Another key witness in David Paul’s defense took the witness stand on Monday. The 24-year old Paul is accused of abusing the baby of his girlfriend, four-month old Rian Orr, including shaking her so hard that she died from complications brought on by brain damage.
Dr. Wilson ‘Toby’ Hayes is an Oregon specialist who said he went to the equivalent of medical school before earning a PhD in mechanical or biomedical engineering. He specializes in the combination of biology and mechanical engineering, or injury biomechanics.
“So, when we talk about injury biomechanics, and particularly injuries to the muscular skeletal system or to the neurological structures of the human body, the real question of injury biomechanics is ‘What kinds of forces are required in order to cause injuries to a particular part of the body?'”
Hayes is not a physician and does not treat patients, but he helps analyze the type of forces involved in various injuries. For example, one common equation is recognizable by any physicist or engineer: F = MA, or force equals mass times acceleration.

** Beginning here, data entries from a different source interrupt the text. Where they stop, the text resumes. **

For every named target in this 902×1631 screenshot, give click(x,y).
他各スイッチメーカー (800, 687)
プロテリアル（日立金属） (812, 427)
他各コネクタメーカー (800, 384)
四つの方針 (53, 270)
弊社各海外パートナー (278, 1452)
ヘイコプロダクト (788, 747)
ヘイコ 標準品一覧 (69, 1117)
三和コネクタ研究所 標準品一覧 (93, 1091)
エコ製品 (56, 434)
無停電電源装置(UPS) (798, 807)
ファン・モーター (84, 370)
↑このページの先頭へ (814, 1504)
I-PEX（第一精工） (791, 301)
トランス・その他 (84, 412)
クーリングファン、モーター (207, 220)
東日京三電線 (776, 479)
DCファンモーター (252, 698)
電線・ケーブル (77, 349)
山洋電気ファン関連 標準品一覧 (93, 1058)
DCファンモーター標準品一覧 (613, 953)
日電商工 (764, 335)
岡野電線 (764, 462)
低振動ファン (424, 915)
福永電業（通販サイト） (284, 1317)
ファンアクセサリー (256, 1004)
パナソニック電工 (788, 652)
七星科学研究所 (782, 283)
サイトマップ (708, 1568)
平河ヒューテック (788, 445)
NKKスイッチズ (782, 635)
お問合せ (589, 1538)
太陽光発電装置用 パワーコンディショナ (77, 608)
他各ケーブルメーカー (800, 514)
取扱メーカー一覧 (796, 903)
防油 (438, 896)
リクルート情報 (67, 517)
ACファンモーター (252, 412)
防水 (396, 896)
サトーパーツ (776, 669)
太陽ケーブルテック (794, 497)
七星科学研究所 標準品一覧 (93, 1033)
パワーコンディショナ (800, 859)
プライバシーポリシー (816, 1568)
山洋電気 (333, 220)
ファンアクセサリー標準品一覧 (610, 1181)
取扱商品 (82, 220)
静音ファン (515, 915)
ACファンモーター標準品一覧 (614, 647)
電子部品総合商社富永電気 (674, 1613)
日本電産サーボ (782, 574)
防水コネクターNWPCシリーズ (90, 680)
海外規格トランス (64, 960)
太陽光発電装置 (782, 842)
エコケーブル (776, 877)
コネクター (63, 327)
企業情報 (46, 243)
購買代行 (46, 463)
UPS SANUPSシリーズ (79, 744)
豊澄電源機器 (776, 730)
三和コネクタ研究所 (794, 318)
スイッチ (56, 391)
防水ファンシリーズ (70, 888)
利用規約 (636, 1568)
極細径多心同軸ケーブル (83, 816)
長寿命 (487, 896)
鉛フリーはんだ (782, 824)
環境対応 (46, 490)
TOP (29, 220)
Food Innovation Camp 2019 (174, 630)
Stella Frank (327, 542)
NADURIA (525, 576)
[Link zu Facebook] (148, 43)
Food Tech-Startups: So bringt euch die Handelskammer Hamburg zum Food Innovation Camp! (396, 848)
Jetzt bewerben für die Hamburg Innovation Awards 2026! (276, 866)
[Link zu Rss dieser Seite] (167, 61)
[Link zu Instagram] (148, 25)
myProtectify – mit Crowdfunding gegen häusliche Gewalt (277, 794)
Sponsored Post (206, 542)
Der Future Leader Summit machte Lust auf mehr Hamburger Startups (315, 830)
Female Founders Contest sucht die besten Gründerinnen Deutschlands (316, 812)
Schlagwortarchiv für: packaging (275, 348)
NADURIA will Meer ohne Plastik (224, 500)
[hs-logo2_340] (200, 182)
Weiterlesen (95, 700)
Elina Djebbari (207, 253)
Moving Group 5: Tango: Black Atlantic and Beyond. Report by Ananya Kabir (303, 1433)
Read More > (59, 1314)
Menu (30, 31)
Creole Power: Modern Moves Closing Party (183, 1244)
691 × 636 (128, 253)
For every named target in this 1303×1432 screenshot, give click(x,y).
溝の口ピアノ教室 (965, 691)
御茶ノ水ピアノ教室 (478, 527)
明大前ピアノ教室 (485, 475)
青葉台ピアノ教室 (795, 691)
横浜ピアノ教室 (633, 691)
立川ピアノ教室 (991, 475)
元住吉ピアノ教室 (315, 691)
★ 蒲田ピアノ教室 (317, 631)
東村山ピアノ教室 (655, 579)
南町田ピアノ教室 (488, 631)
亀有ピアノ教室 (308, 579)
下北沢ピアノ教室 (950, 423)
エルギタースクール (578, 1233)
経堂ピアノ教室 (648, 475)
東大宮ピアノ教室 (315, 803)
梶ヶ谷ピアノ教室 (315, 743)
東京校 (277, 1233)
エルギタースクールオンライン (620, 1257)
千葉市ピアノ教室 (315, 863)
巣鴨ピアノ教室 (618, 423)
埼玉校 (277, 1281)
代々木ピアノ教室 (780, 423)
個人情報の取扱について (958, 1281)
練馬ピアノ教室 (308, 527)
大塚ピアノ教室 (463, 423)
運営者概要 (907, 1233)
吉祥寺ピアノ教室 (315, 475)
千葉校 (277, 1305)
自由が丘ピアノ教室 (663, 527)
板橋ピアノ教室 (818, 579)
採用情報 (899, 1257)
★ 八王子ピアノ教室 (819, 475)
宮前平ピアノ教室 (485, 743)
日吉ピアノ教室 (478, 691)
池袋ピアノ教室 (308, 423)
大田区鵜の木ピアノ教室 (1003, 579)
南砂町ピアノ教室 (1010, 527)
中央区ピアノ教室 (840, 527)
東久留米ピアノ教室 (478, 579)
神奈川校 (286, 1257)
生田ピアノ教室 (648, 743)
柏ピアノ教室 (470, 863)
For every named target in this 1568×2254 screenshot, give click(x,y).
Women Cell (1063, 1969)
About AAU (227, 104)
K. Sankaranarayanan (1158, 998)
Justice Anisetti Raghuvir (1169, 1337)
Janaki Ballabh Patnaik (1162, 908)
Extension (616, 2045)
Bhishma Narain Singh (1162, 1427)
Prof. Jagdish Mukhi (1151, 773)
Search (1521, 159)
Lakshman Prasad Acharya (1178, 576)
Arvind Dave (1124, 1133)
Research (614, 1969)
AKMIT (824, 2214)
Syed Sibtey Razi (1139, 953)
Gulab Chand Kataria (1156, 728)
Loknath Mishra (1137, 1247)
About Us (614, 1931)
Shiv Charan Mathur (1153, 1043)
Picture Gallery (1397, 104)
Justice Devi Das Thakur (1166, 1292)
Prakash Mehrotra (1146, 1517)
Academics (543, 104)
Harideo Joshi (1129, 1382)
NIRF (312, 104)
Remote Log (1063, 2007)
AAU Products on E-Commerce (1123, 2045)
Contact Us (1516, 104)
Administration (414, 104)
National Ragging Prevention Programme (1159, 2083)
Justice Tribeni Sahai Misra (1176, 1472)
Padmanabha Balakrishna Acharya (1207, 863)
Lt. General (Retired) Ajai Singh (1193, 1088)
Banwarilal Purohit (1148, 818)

Hayes testified that it was unlikely that Rian Orr died because of injuries suffered from shaking. According to his calculations, it’s nearly impossible to create the necessary acceleration forces with shaking a baby that could create a brain injury.
“The shaking can’t cause the accelerations to cause brain injuries. Even if it could, you can’t get a brain injury without a neck injury from a biomechanical perspective.”
Hayes said that a four-month old baby like Rian would have a proportionally large head with a larger fraction of body weight, and a weak and undeveloped neck, ligament, and muscle structure. She was only barely able to hold her own head up by herself about a month before she died.
If the baby was shaken, then Hayes said she would’ve likely suffered from a nearly fatal neck and spinal cord injury long before the onset of any brain injuries.
“If you do the F is equal to MA calculations, you think about the forces that are necessary to cause an injury to the spinal cord of small infants from shaking, or from, in this instance, dropping and catching, (then the) neck injury would come first. It’s much, much weaker than the brain.”
Even with the baby being dropped and hitting the floor, Hayes said it would be unlikely that Rian would’ve suffered a brain injury without a scalp or an exterior skull impact injury like a contusion.
An autopsy of Rian Orr did not indicate such a head injury or any neck or spinal injuries.
One study long ago cited by Shaken Baby Syndrome proponents concerns monkeys used in the testing of shoulder seat belt straps at thirty miles per hour. But Hayes said even the original author of the study noted that the monkeys had no head rests and the collisions had produced injuries that were based on impact as well as shaking.
The 24-year old Paul is facing trial for murder in the second degree and the lesser included charge of manslaughter in connection with Rian Orr’s death nearly three years ago.